Melatonin reduces lens oxidative stress level in STZ-induced diabetic rats through supporting glutathione peroxidase and reduced glutathione values

Hyperglycemia plays a critical role in the development and progression of diabetic cataract oxidative injuries via the increased reactive oxygen species (ROS) production. Melatonin has been considered a potent strong antioxidant that detoxifies a variety of ROS in many metabolic diseases. The present study was conducted to explore whether melatonin administration protects against diabetic lens oxidative injuries through modulation of reduced glutathione (GSH) and glutathione peroxidase (GPx) systems in streptozotocin (STZ)-induced diabetic rats. Thirty two rats were equally divided into four groups as control, STZ, melatonin and STZ and melatonin.
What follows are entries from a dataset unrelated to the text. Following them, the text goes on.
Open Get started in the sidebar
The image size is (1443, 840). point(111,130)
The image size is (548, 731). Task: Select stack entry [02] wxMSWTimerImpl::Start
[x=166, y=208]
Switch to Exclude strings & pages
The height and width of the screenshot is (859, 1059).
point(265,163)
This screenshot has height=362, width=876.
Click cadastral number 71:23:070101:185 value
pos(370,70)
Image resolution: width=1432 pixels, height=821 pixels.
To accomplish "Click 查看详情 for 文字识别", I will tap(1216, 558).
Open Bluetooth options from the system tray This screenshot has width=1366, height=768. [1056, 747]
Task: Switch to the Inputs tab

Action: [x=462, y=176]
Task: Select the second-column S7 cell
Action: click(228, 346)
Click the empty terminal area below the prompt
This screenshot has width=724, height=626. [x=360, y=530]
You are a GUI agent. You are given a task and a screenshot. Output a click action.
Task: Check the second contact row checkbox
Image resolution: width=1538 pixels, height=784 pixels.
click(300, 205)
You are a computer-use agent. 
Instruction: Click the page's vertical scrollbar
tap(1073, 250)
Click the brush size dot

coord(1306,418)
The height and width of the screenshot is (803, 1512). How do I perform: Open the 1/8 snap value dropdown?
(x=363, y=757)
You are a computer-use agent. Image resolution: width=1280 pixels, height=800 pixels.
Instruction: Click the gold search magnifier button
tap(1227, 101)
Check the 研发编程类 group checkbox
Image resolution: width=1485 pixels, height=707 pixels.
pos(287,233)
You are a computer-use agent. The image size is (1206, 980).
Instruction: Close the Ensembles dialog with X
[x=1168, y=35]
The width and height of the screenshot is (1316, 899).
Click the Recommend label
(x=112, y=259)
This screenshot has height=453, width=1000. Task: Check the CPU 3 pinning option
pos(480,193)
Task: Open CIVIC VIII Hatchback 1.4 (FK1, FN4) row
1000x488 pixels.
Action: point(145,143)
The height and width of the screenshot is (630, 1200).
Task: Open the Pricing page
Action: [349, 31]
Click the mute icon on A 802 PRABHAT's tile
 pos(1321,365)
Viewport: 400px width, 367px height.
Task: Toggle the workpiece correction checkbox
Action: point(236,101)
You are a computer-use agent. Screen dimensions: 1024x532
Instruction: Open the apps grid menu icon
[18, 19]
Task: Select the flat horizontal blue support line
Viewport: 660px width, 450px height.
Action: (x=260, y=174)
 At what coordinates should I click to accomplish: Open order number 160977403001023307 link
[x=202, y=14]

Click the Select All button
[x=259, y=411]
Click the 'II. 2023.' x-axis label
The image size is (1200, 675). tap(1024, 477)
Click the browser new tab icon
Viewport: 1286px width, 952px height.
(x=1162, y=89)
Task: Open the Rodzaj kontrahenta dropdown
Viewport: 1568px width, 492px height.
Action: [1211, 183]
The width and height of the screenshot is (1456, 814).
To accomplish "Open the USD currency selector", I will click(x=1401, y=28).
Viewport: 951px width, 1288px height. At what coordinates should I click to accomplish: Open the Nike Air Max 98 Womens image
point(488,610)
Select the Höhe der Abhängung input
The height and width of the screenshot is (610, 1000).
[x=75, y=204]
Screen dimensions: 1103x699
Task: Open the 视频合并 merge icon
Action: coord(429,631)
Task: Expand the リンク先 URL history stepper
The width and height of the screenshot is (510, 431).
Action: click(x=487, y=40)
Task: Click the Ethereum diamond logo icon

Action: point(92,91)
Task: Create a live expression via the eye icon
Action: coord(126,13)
The third and fourth groups received intraperitoneal 10 mg/kg melatonin for 2 weeks. For induction of diabetes in the second and fourth groups, intraperitoneal STZ (45 mg/kg) was given. Lipid peroxidation (MDA), total oxidant status and intracellular ROS levels in the lens were increased in STZ group although they were decreased by melatonin treatment. GPx activity, GSH concentration and total antioxidant status (TAS) were lower in STZ group than in control. However, the GSH concentration, GPx activity and TAS levels were recovered by melatonin. TAS was also higher in melatonin group than in the STZ and melatonin groups. In conclusion, the present study shows that melatonin induced protective effects against diabetes-induced lens oxidative injury through up-regulation of the GSH and GPx values but down-regulation of oxidative stress.